Eppure, alla metà di novembre, arrivarono le attese buone nuove dalla Grecia. Gli studenti avevano ripreso il movimento. Il 14 avevano occupato l’ Ellinikò Metsòvio Politechnìo di via Patissia, già teatro del primo conato di febbraio. La Grecia tornava a parlare la “nostra” lingua: quella della contestazione, degli slogan, delle occupazioni, cui ci eravamo da diversi anni assuefatti. Era come se rientrasse finalmente nel nostro mondo per raggiungerci nel punto in cui esso era avanzato pur senza di lei.
Mi colpì – non subito (poiché lì per lì percepivo il tutto solo come un “momento epico”), ma un po’ più tardi, quando ci ripensai avendo a disposizione molti particolari in più – la grande padronanza dei fattori comunicativi, sia sul piano tecnologico, sia su quello simbolico, che dimostravano quegli studenti. Sicuramente gente colta, esperta di quanto accadeva nel mondo, consapevole delle dinamiche rilevate altrove in situazioni simili, ma anche consapevole della storia e delle sensibilità proprie del suo Paese.
Non fu solo un fatto epico, né solo politico, ma più profondamente e largamente culturale – radici profonde e ampiezza di sguardo – nel quale convergevano il globale e il locale, il politico e lo psicologico, la sincronia e la diacronia, e l’uso sapiente di tutti i mezzi allora disponibili di comunicazione.
Subito, nel laboratori di elettrotecnica, fu allestita la stazione radio: ci pensò uno studente, Yorgos Kyrlakis, il cui nome venne fuori più tardi. Furono subito familiari in tutta Atene le voci del Politecnico: quelle di Maria Damanaki e di Dimitris Papachristos, due ragazzi che, come antichi pallikari di Makryiannis senza pane e senza carabine, non lasciarono la postazione se non quando, quasi un’ora dopo l’irruzione dei carri armati, vennero arrestati con in pugno i loro microfoni.
Io non se so ci fosse una regia, perché non ho abbastanza studiato l’avvenimento. Ma non lo credo. Una regia sovrimposta da un gruppo o da una parte, avrebbe visto all’istante vanificate le parole d’ordine per opera di altri gruppi, di altre parti: come spesso accadeva da noi, forse perché noi agivamo, e qualcuno anche ci giocava, in contesti magari aspri, ma assai meno drammatici di quello greco.
Penso piuttosto a un rarissimo caso di intuizione politica diffusa. Sul piano politico, gli avversari e gli obiettivi erano chiarissimi e chiaramente espressi.

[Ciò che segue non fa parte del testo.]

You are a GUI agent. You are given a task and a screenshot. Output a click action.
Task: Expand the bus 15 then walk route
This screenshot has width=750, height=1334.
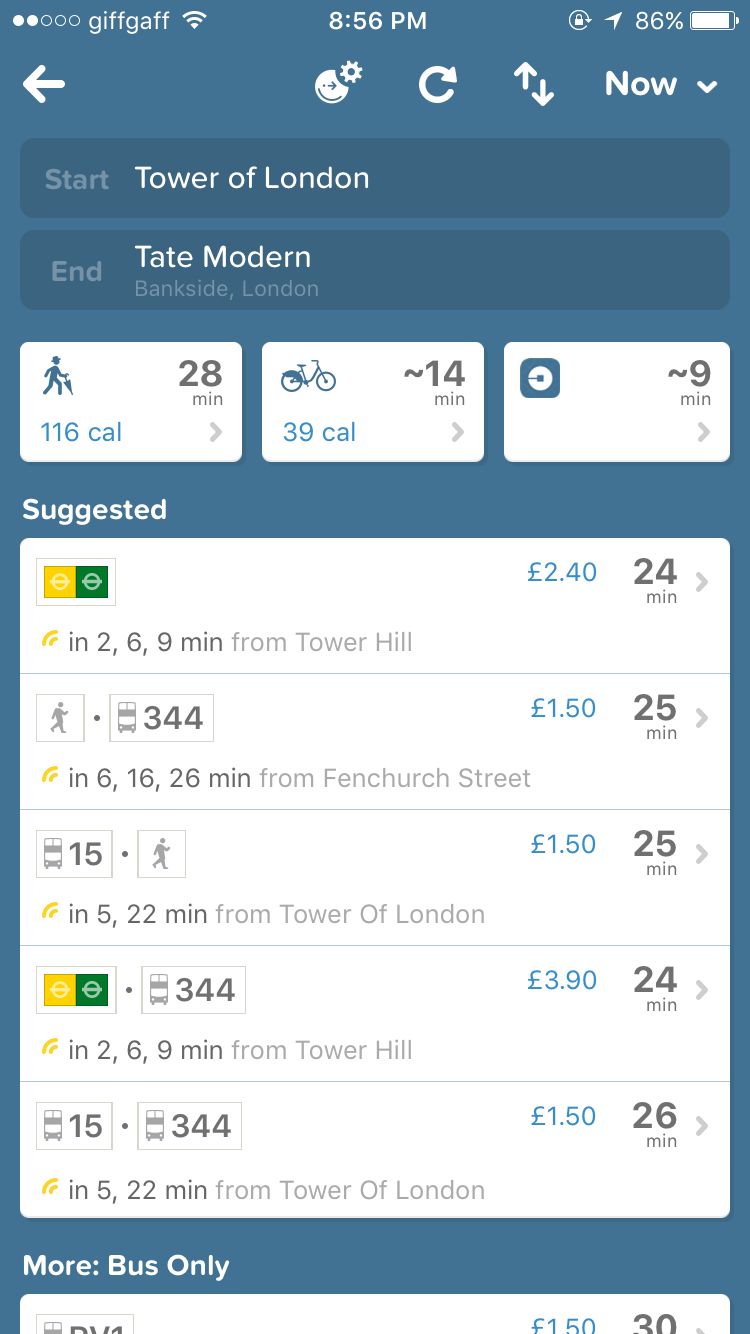click(375, 878)

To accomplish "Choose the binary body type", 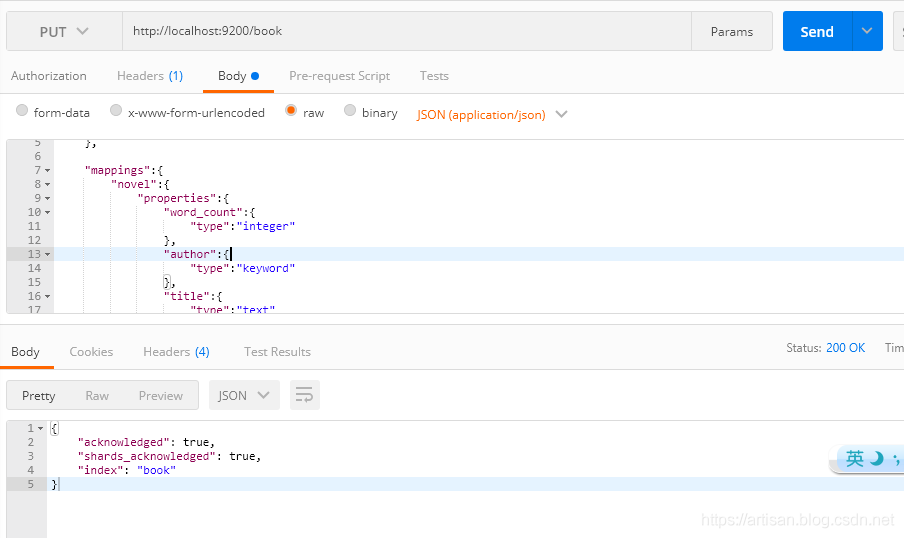I will click(350, 111).
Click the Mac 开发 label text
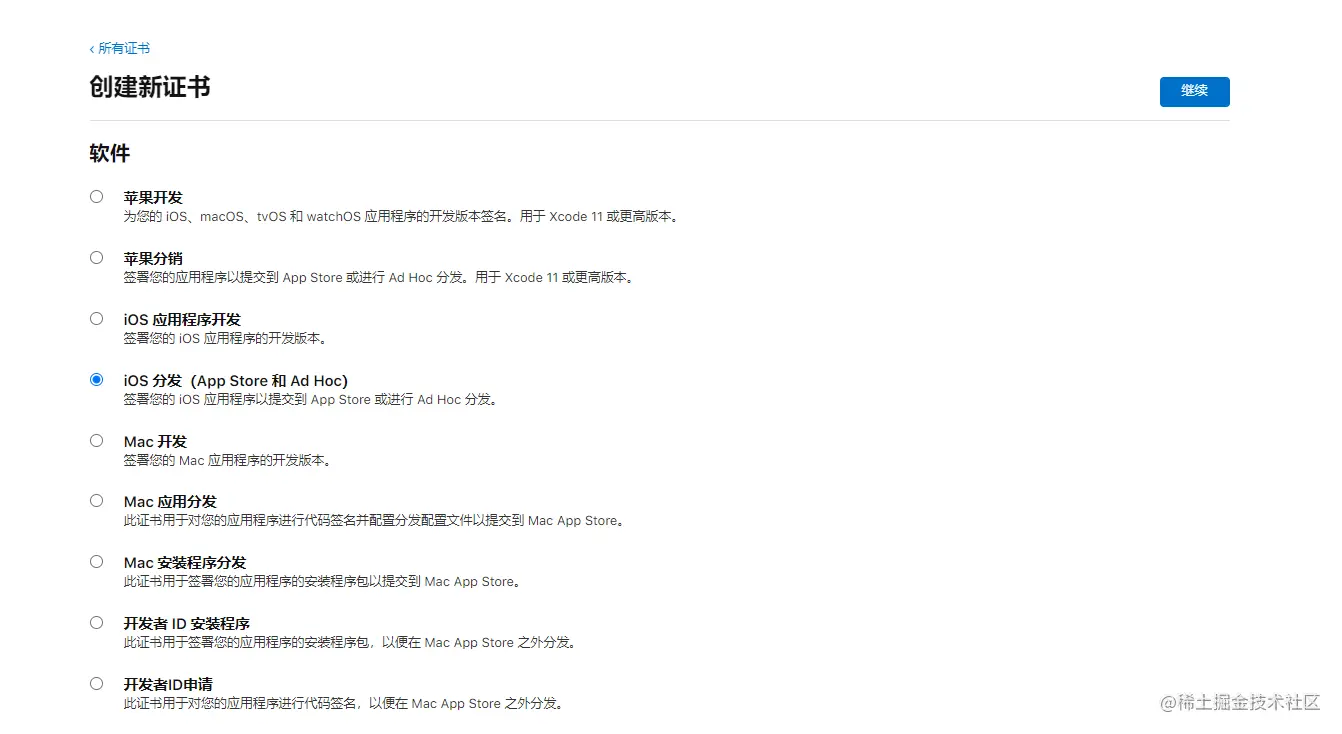 pyautogui.click(x=154, y=441)
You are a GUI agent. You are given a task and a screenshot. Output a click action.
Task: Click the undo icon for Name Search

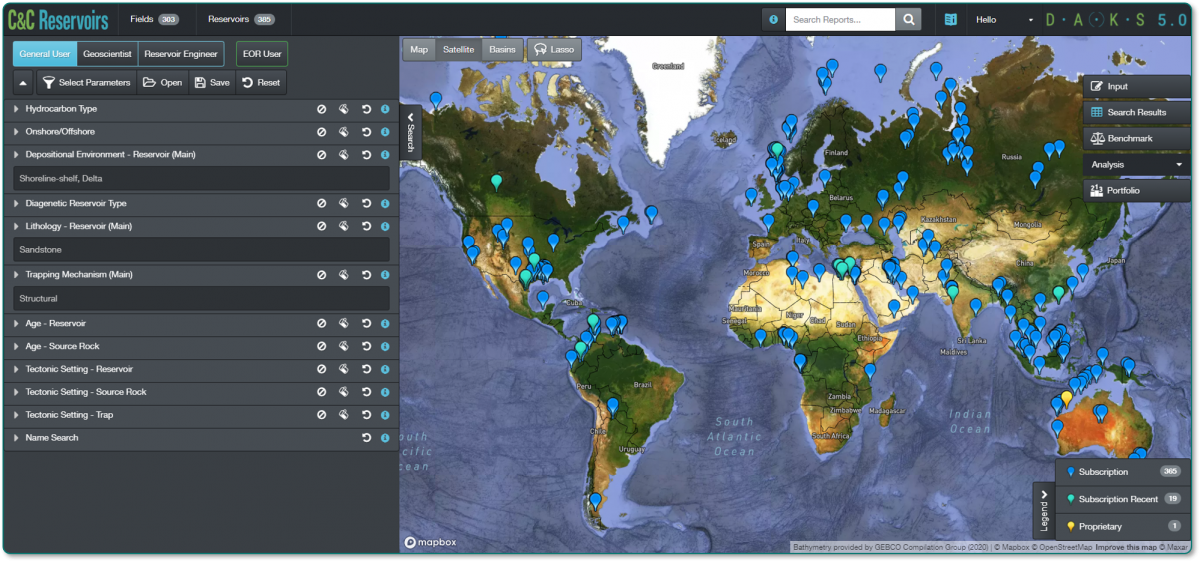click(366, 438)
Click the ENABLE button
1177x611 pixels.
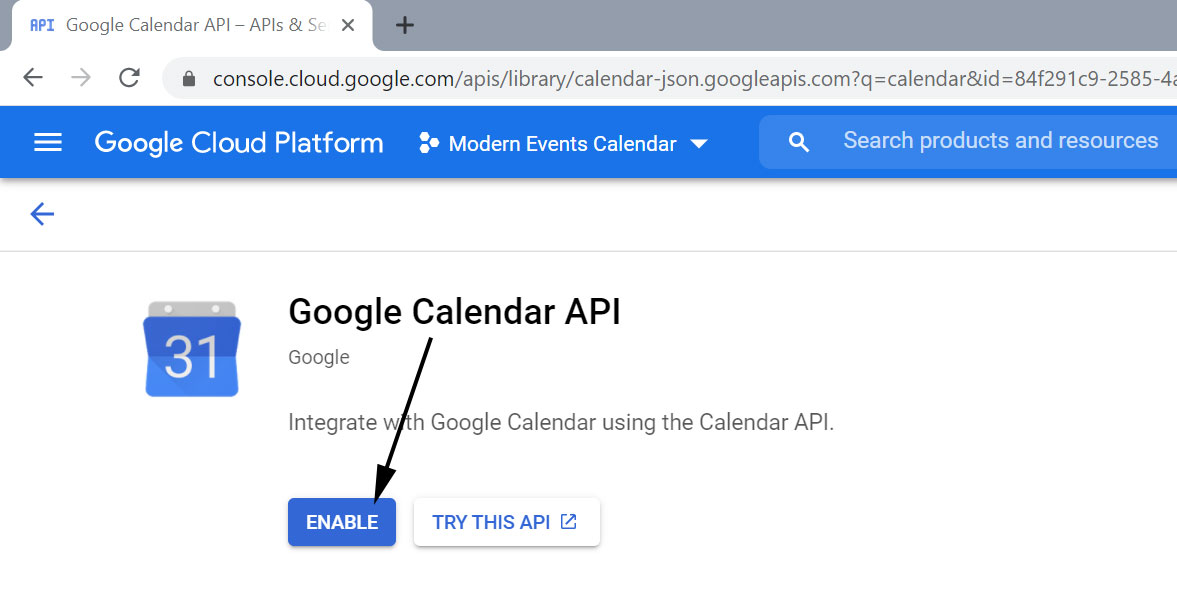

Avversari, il potere dei militari e gli U.S.A.: gli U.S.A. non per pre-venzione, ma (lasciatemi inventare una parola) per… post-venzione. Non lo dicevano solo i brezneviani del ku-ku-e, ma erano tutti, proprio tutti, convinti che le levatrici dei Colonnelli erano rivestite di stelle e strisce. Per questo, nel rivedere nelle foto del tempo i cartelli appesi alle cancellate del Politechnìo, viene da pensare piuttosto a una manifestazione antiamericana, che a una battaglia per uno stato di diritto di tradizione occidentale.
Gli obiettivi: né angustamente corporativi, né spostati tanto avanti da compromettere il consenso più largo. Solo i fascisti non dovevano condividerli. Ecco perché la radio ripeteva continuamente:
«Edhò Politechnìo! Qui Politecnico! Popolo della Grecia, il Politecnico è il portabandiera della nostra lotta, della vostra lotta contro la dittatura e per la Democrazia».
Il messaggio era semplificato al massimo: ma inequivocabile nel suo significato politico, perché sfidava a viso aperto i Colonnelli, offrendo una parola d’ordine immediatamente fruibile e condivisibile da tutti i non fascisti: ripristino della democrazia rappresentativa, dei diritti umani, civili e politici. E in più «pane, istruzione, libertà», parole che ricorrono ancora nelle odierne commemorazioni del quarantennale, con evidente riferimento alla crisi e alle misure antipopolari prese da un governo proconsole di interessi stranieri.
La colonna sonora curava d’essere la più greca possibile, insistendo sull’inno nazionale – riduzione di quello alla Libertà del vate risorgimentale Dionisis Solomòs – e chiamando a presenziare cantanti popolari come Nikos Xylouris, che si esibì in “Quando verrà la bella stagione“, la spietata canzone cretese di lotta contro l’oppressione ottomana. Del resto più volte, attraverso la radio, gli occupanti si definirono “I liberi assediati”, come gli eroi della famosa difesa di Missolungi del poemetto incompiuto di Solomòs.
1973: Nikos Xylouris assieme agli studenti del Politecnico di Atene.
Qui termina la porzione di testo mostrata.